| Stored items from a collection |

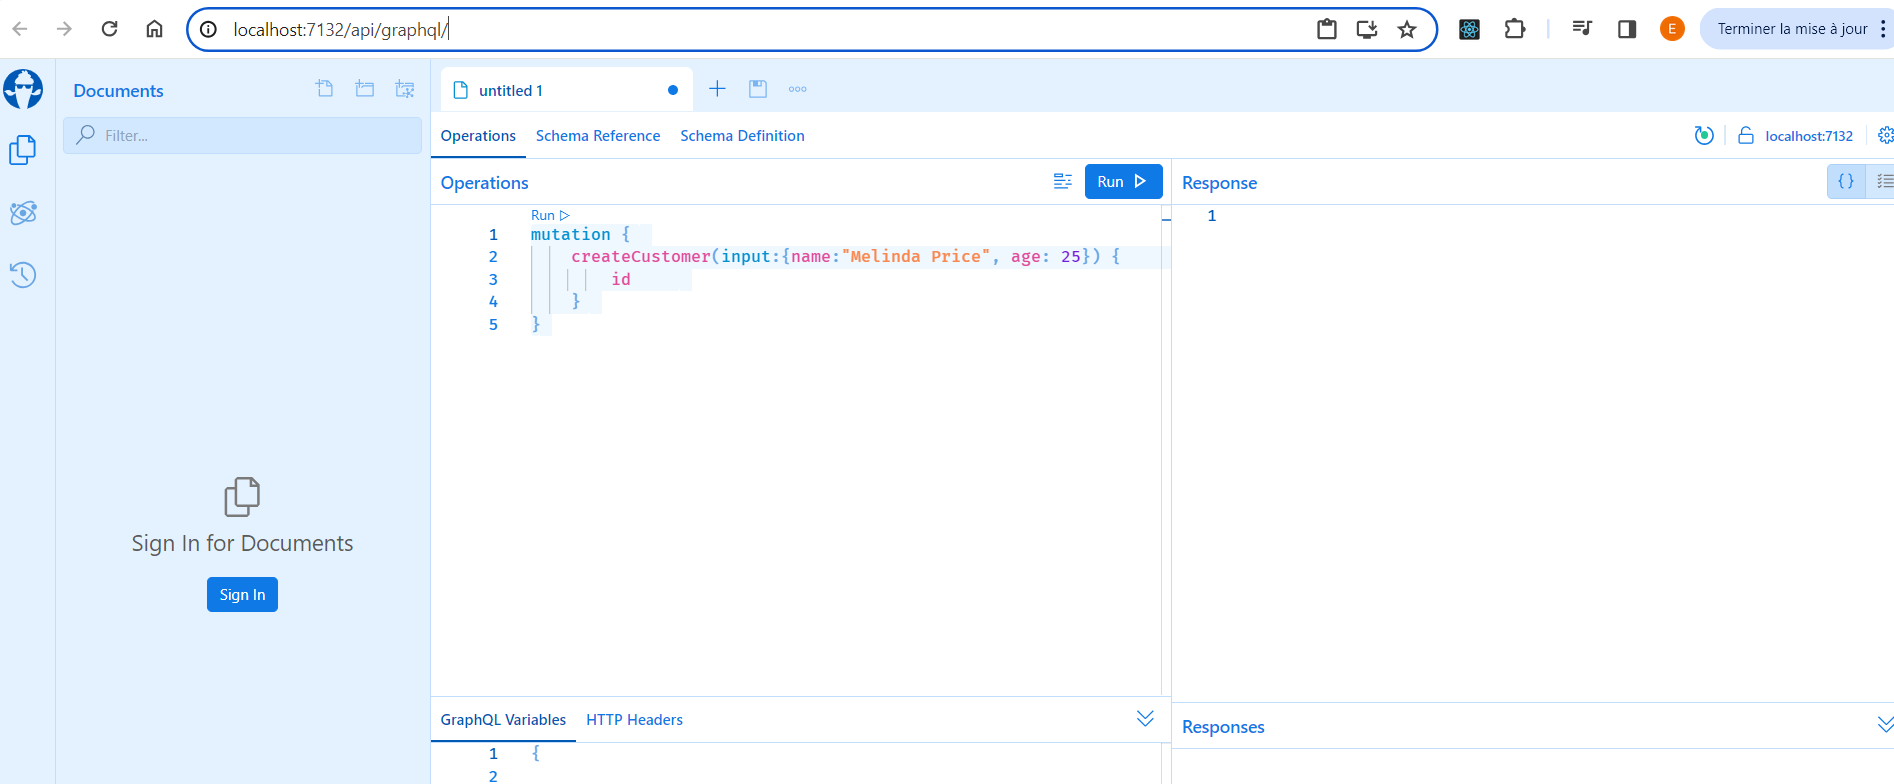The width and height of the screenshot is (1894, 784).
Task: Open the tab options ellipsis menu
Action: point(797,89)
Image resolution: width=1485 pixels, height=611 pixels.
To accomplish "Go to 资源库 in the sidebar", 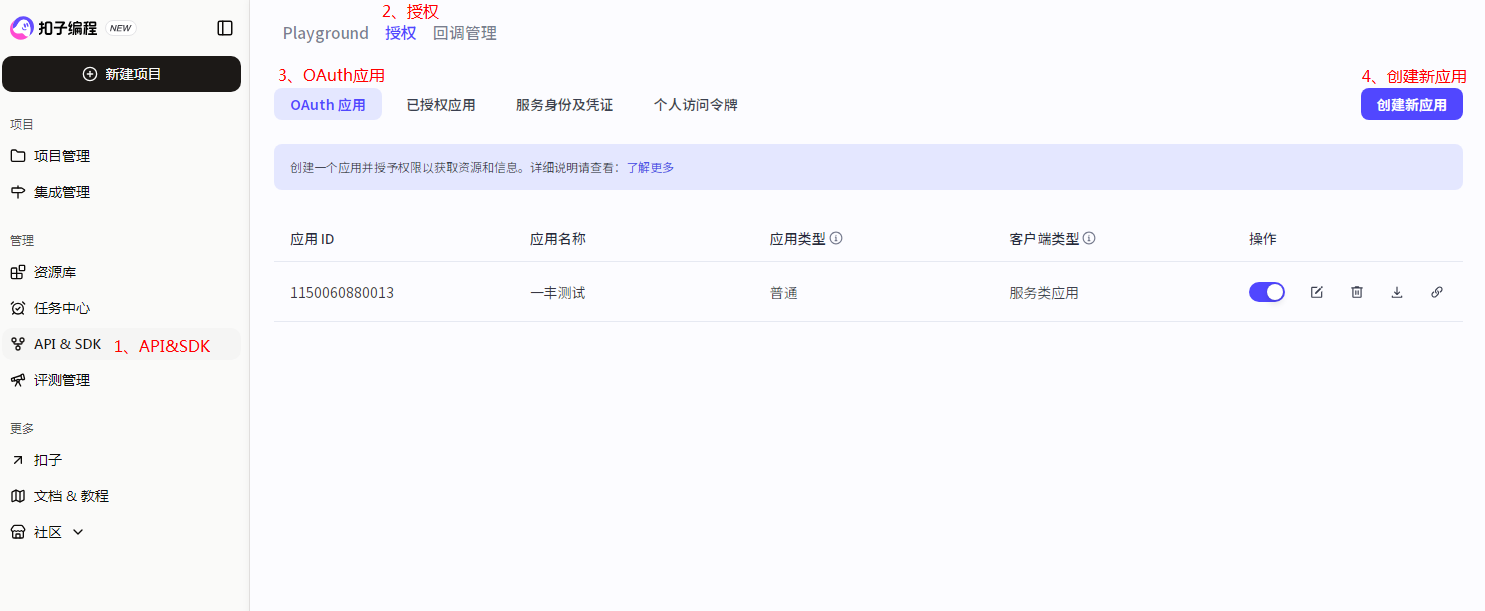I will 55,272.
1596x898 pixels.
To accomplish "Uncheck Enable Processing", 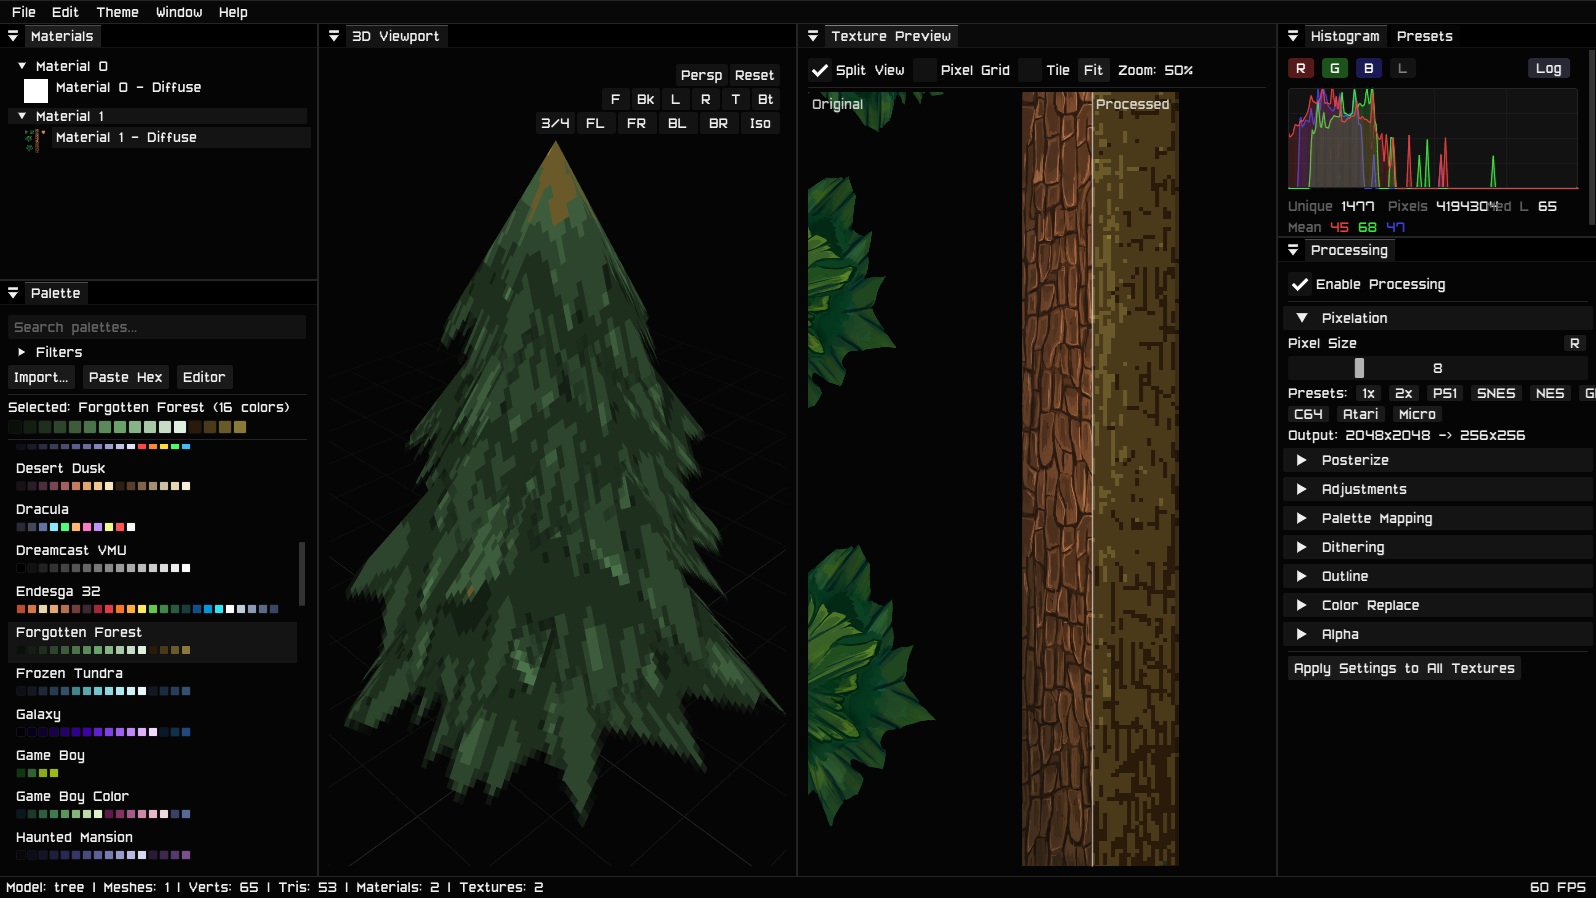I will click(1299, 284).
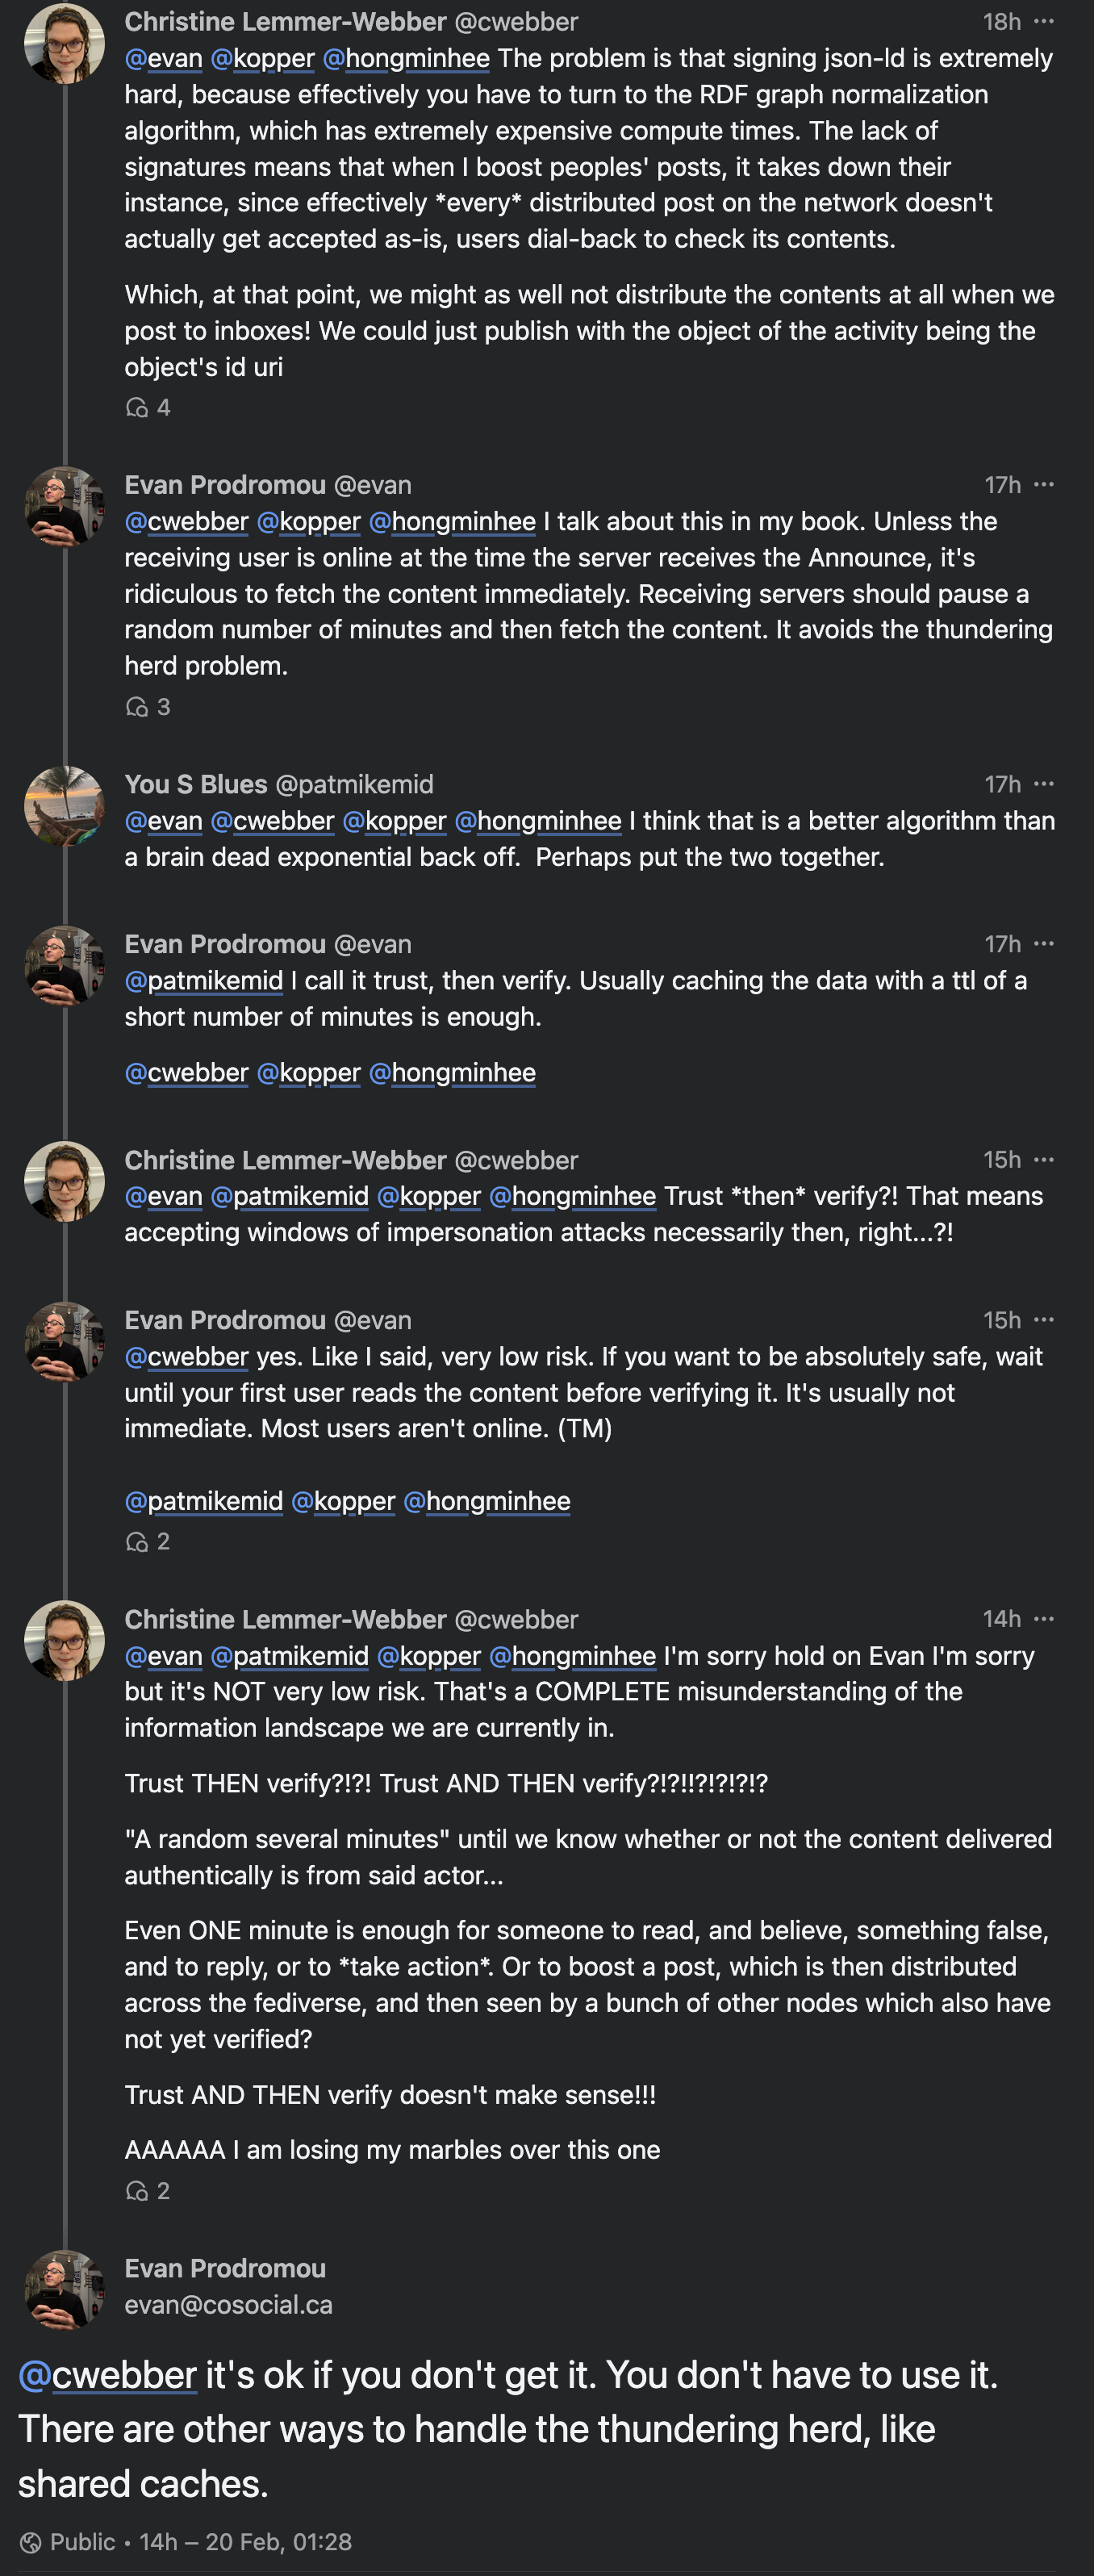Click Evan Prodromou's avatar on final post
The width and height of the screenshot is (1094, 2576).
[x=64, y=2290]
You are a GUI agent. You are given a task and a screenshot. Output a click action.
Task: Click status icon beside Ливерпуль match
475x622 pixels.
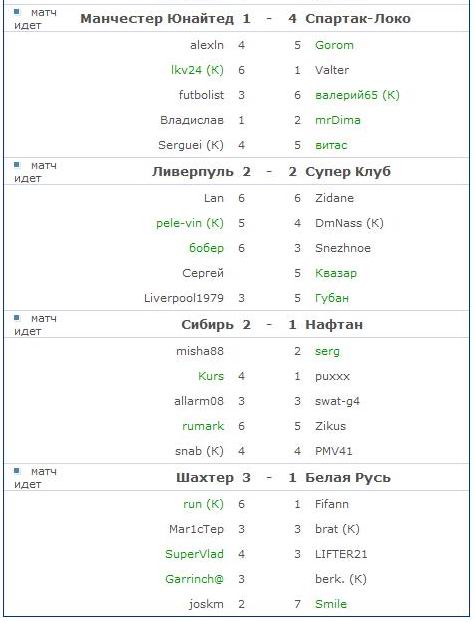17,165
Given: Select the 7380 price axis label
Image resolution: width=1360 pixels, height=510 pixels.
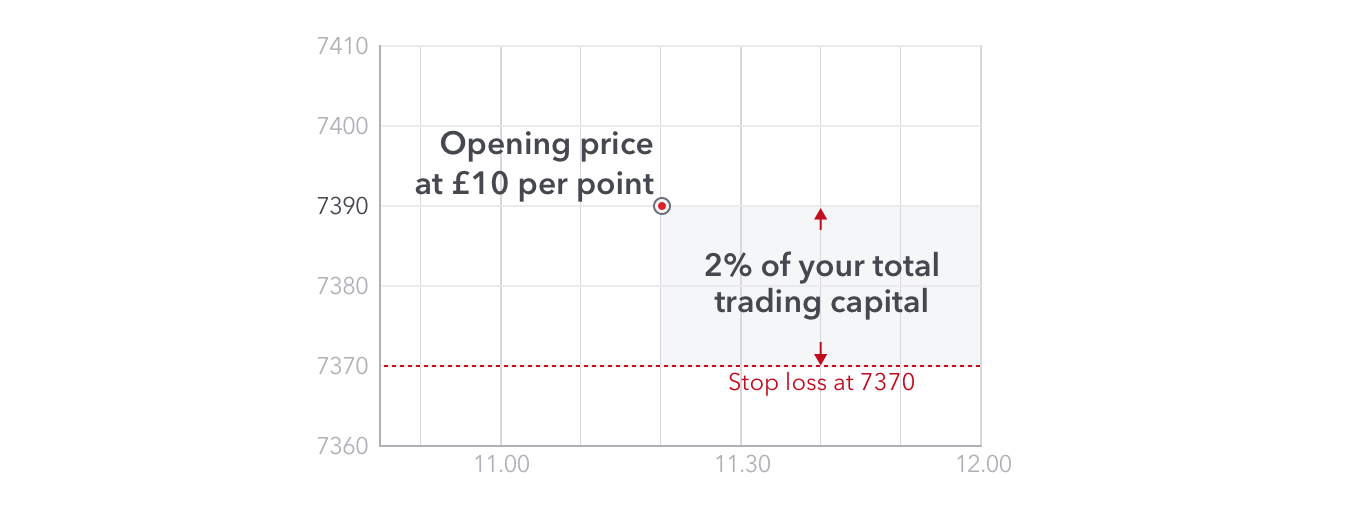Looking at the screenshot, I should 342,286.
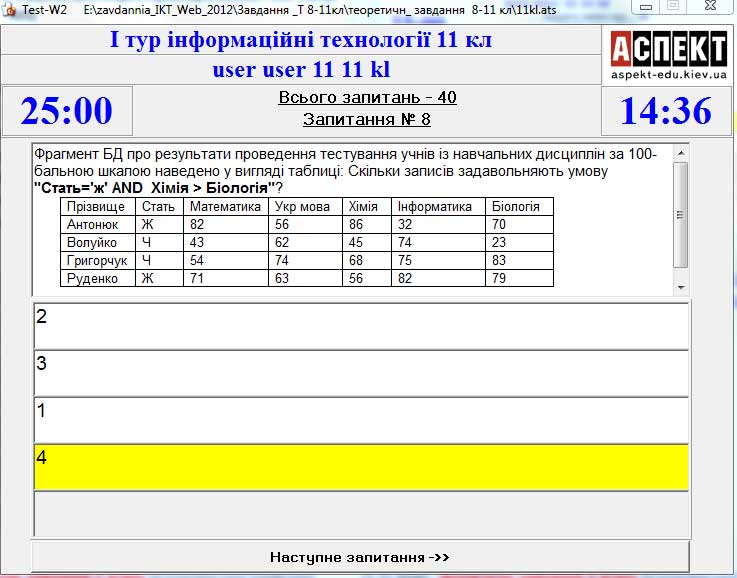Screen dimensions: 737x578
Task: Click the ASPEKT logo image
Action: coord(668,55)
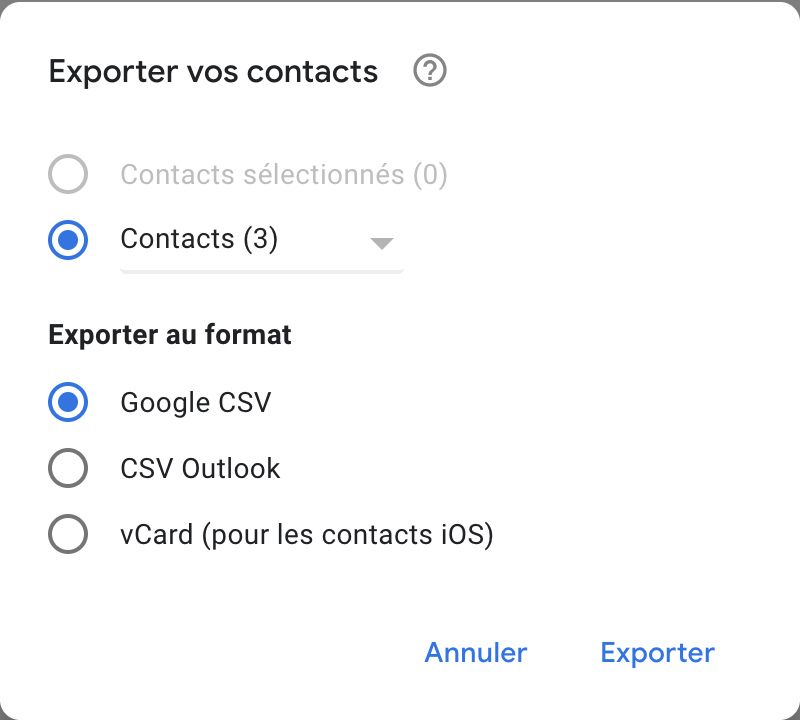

| Activity |
With all pictures excluded, output exactly the lines from the one containing "Task: Click status" through the final line of the entries, inclusive.

| Response below |
Task: Click status icon beside Ливерпуль match
475x622 pixels.
17,165
Given: Select the 7380 price axis label
Image resolution: width=1360 pixels, height=510 pixels.
Looking at the screenshot, I should 342,286.
Screen dimensions: 737x578
Task: Click the ASPEKT logo image
Action: coord(668,55)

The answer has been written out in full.